After Sunday’s loss to Baltimore, Indianapolis Colts owner Jim Irsay said he didn’t think a bigger bundle of cash would keep Bruce Arians from leaving his job as Colts offensive coordinator to take an NFL head coaching job, if a suitable one were offered.
But that doesn’t mean Irsay shouldn’t try to entice Arians to stay.
Because as nice a guy as Chuck Pagano is, and as inspirational as his story is, he’s a defensive guy. And defensive guys who become head coaches needs lots of help on the offensive side of the ball. Pagano hasn’t proved he can win without Arians. On the other hand, Arians has proved he can get more out of the Colts’ young offensive squad than anyone dreamed imaginable.
Tony Dungy, another defensive-minded head coach, never won a ring until he was paired with offensive guru Tom Moore—and of course Peyton Manning.
Sure, the Colts have one of the best up-and-coming quarterbacks in Andrew Luck, but without a keen offensive mind to shepherd his development, things could go sideways.
Yes, Clyde Christensen has plenty of NFL experience and could step in for Arians for the long haul if needed. But there’s a reason Pagano chose Arians over Christensen to be his offensive coordinator.
And while some have argued that Arians’ absence on Sunday had little to do with the Colts’ inability to get a touchdown against the Ravens, it can’t make Irsay feel good about the long-term prognosis without Arians.
This is not the Baltimore defense that won the Super Bowl in 2001. Something tells me Arians would have found a way to coax the offense to score more than nine points against an aging Ravens D.

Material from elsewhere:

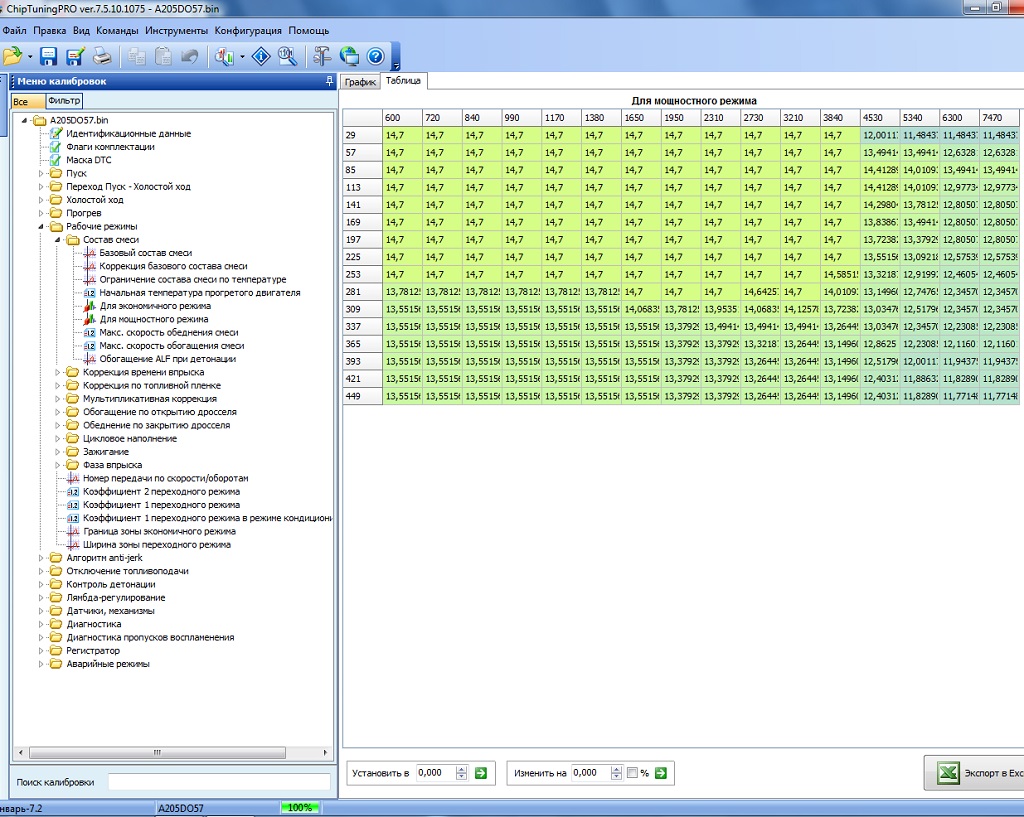The image size is (1024, 817).
Task: Collapse the 'Состав смеси' folder
Action: tap(58, 240)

So despite what Irsay says, I expect him to throw a pile of cash at Arians that not only will assure that he’s rich for a very long time but to let him know just how much he’s loved by Colts management.
It’s clear why Irsay and the Colts want to keep Arians. But why would Arians ever consider staying? First, Irsay truly is a rare breed among NFL owners. Not only does he make a serious commitment to winning, but I also think he cares about his players and coaches on a level that is rare among professional sports team owners. It may come off as corny from time to time, but most of the players and coaches know it’s genuine.

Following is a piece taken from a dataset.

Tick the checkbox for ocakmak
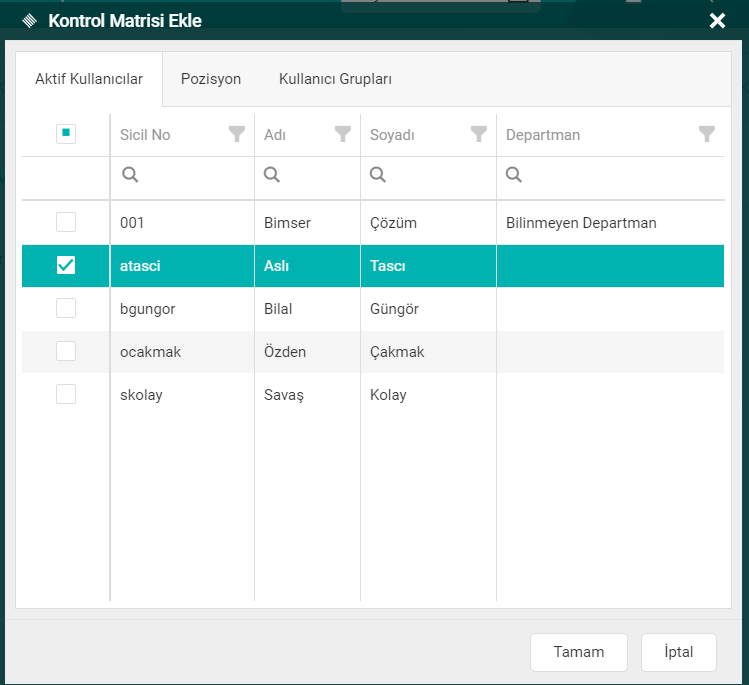The height and width of the screenshot is (685, 749). point(66,351)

And if that’s not enough, there’s Luck. Every military leader desires firepower. Nothing supplies an NFL offense with firepower like an all-pro quarterback. They make you look real smart and your job a whole lot more fun. Just look how smart John Elway and John Fox look in Denver with Manning under center.

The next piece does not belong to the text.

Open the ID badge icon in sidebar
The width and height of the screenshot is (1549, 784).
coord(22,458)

The Colts have already granted the Chicago Bears and Philadelphia Eagles permission to interview Arians, and the San Diego Chargers and Cleveland Browns also are interested. Sure, the Bears have a solid quarterback in Jay Cutler and the Chargers have past Pro Bowler Philip Rivers, but neither has Luck’s on-field potential. The Eagles and Browns are a mess at quarterback. Any one of these moves could make Arians the next guy spun off the merciless NFL coaching carousel.
Guys like Luck are in extremely short supply in the NFL. Arians, like most NFL coaches, is a confident guy. He’s also smart enough to know what he has in Luck.
Irsay is a class act, so he won’t stand in Arians’ way of climbing to the top coaching rung if he so desires. And at 60, Arians doesn’t have many more opportunities to realize his head coaching dream.
But a mile-high pile of cash and strong show of love from Irsay might be enough to give him pause. And that might help Arians realize the opportunity that lies before him in Indianapolis.
To be remembered as the guy who morphed Luck from a lump of potential into an NFL Hall of Famer and to hoist the Lombardi Trophy alongside his pal Pagano are rare opportunities indeed.